▶ What you need to do: Continue the TabularDataset documentation below from the point where it stops.

— start Page text —

Skip to content

Datasets

TabularDataset

from_data classmethod

from_data(
    data: RelationalData,
    preproc: TabularPreproc,
    on_disk: bool = False,
    path: Path | str | None = None,
    max_block_size: int = 0,
) -> TabularDataset

Build a TabularDataset from the input data.

Parameters:

Name Type Description Default
data RelationalData

A RelationalData object with the data to be processed.

required
preproc TabularPreproc

A TabularPreproc to preprocess the data.

required
on_disk bool

Whether to save the processed data on disk. If True, during training the data will be loaded one batch at a time. This may slightly slow down the training, but will reduce the memory consumption.

False
path Path | str | None

The path to a directory where to save the processed data on disk. If None, it will be saved in a temporary directory.

None
max_block_size int

Maximum sequence length that will be used during training. It must be larger than the sequence length of each table, and therefore is available only for multi-table datasets. If 0, no maximum sequence length is imposed.

0

Returns:

Type Description
TabularDataset

A TabularDataset object.

from_disk classmethod

from_disk(
    preproc: TabularPreproc,
    path: Path | str,
    max_block_size: int = 0,
) -> TabularDataset

Load a TabularDataset from disk.

Parameters:

Name Type Description Default
preproc TabularPreproc

The TabularPreproc object used to preprocess the data.

required
path Path | str

The path to the directory where the processed data is stored on disk.

required
max_block_size int

Maximum sequence length that will be used during training. It must be larger than the sequence length of each table, and therefore is available only for multi-table datasets. If 0, no maximum sequence length is imposed.

0

Returns:

Type Description
TabularDataset

A TabularDataset object.

— end Page text —
— start Dataset extract —

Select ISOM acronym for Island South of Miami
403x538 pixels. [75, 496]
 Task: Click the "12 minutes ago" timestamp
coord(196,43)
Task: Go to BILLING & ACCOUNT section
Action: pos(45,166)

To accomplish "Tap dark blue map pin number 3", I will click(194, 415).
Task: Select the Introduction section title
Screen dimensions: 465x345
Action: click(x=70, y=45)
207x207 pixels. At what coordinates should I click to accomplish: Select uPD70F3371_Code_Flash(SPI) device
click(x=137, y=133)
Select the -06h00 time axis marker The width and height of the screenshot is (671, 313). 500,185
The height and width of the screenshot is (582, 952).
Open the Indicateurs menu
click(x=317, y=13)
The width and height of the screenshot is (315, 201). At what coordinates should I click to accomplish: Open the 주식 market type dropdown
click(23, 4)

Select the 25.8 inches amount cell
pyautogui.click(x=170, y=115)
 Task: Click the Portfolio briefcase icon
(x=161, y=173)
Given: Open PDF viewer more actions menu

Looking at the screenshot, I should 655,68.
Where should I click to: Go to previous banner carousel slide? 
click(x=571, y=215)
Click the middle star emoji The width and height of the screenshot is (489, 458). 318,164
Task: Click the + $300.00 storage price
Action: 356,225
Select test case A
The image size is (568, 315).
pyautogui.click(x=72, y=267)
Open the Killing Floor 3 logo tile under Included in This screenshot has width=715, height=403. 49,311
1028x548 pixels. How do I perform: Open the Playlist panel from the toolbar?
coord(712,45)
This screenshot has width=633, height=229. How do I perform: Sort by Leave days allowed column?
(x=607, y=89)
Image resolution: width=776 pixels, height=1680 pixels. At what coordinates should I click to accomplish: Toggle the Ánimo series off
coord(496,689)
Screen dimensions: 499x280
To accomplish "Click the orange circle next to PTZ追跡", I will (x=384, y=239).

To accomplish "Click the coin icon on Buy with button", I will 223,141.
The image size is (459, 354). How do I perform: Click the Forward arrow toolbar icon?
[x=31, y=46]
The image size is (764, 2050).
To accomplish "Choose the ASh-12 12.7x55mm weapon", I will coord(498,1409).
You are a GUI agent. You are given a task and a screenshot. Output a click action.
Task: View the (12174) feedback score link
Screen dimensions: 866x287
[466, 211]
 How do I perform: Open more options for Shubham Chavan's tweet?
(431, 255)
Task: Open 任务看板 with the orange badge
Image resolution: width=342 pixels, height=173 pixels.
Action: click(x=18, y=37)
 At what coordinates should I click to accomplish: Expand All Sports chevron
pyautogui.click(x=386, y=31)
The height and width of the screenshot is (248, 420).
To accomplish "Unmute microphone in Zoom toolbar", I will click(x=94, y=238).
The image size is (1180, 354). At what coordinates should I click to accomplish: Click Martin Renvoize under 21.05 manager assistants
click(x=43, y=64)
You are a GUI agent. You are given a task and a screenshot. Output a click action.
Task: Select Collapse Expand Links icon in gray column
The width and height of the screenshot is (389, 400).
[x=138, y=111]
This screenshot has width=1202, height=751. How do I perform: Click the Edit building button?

— end Dataset extract —

▶ Task answer:
TextDataset

from_data classmethod

from_data(
    data: RelationalData,
    preproc: TextPreproc,
    on_disk: bool = False,
    path: Path | str | None = None,
) -> TextDataset

Build a TextDataset from the input data.

Parameters:

Name Type Description Default
data RelationalData

A RelationalData object with the data to be processed.

required
preproc TextPreproc

A TextPreproc to preprocess the data.

required
on_disk bool

Whether to save the processed data on disk. If True, during training the data will be loaded one batch at a time. This may slightly slow down the training, but will reduce the memory consumption.

False
path Path | str | None

The path to a directory where to save the processed data on disk. If None, it will be saved in a temporary directory.

None

Returns:

Type Description
TextDataset

A TextDataset object.

from_disk classmethod

from_disk(
    preproc: TextPreproc, path: Path | str
) -> TextDataset

Load a TextDataset from disk.

Parameters:

Name Type Description Default
preproc TextPreproc

The TextPreproc object used to preprocess the data.

required
path Path | str

The path to the directory where the processed data is stored on disk.

required

Returns:

Type Description
TextDataset

A TextDataset object.